本文の抜粋:
****************

ナルコレプシーってどんな病気?原因や症状、好発犬種や治療・予防法について
犬のナルコレプシーとは、慢性の睡眠障害のことです。
人の睡眠障害としては比較的知っている人が多いナルコレプシーですが、実は犬も発症します。
今回は、犬のナルコレプシーの原因や症状、好発犬種や治療法について解説します。
目次
【原因】神経ペプチドの異常によって発症する
犬のナルコレプシーは、ヒポクレチンという神経ペプチドの異常によって起こります。
神経ペプチドとは、興奮の伝達や抑制に作用する脳内物質のことで、人にも存在するものです。
ヒポクレチンは覚醒コントロールにおいて重要な役割を持っており、異常が生じると睡眠障害を引き起こします。
ナルコレプシーには、先天性と後天性の2種類があります
先天性のナルコレプシーは、染色体上のヒポクレチン受容体遺伝子の変化が原因で発症します。
対して後天性のものは、ヒポクレチンの産生システムそのものに何らかのトラブルが起こることで引き起こされます。
後天性のナルコレプシーの原因としては、脳炎や外傷、腫瘍などがあります。
これは脳幹の睡眠中枢に障害が生じることで発症し、高齢の犬ほど発症リスクが高いといわれています。
なお、後天性のナルコレプシーは先天性よりもやや症状が重くなる傾向があります。

****************

記録の抜粋:
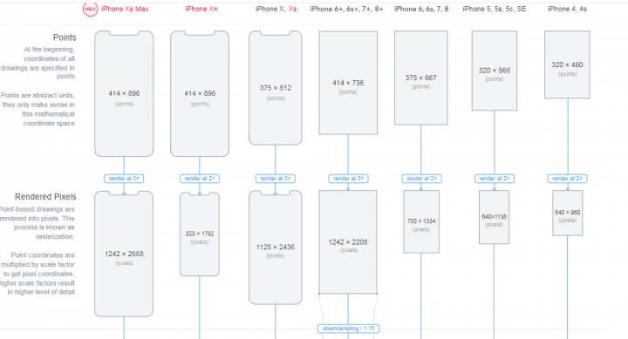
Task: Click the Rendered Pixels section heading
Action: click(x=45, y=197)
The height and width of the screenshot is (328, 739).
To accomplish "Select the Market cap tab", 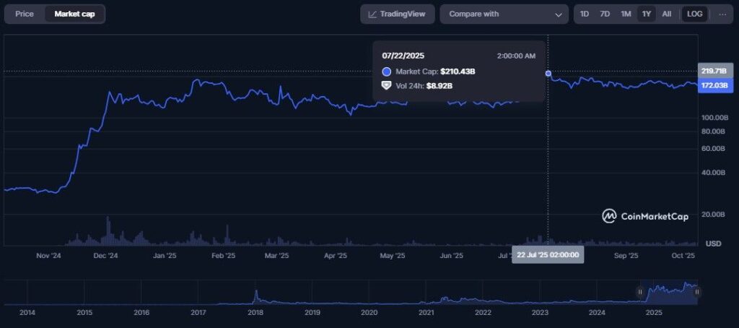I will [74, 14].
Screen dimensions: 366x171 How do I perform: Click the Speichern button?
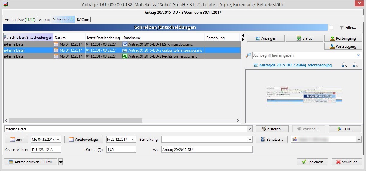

****************

取り組む課題:
[1] ナルコレプシーの解説では、後天性のナルコレプシーの原因として何が挙げられていますか。
[2] ナルコレプシーの解説の「人の睡眠障害としては比較的知」から「後天性のナルコレプシーの原因としては、脳炎や外傷、腫瘍などがあります。」までを、両端の語句も含めてそのまま書き写してください。
記録はナルコレプシーの解説とは別の資料です。

課題の解答:
[1] 脳炎や外傷、腫瘍などです。

[2]
人の睡眠障害としては比較的知っている人が多いナルコレプシーですが、実は犬も発症します。
今回は、犬のナルコレプシーの原因や症状、好発犬種や治療法について解説します。
目次
【原因】神経ペプチドの異常によって発症する
犬のナルコレプシーは、ヒポクレチンという神経ペプチドの異常によって起こります。
神経ペプチドとは、興奮の伝達や抑制に作用する脳内物質のことで、人にも存在するものです。
ヒポクレチンは覚醒コントロールにおいて重要な役割を持っており、異常が生じると睡眠障害を引き起こします。
ナルコレプシーには、先天性と後天性の2種類があります
先天性のナルコレプシーは、染色体上のヒポクレチン受容体遺伝子の変化が原因で発症します。
対して後天性のものは、ヒポクレチンの産生システムそのものに何らかのトラブルが起こることで引き起こされます。
後天性のナルコレプシーの原因としては、脳炎や外傷、腫瘍などがあります。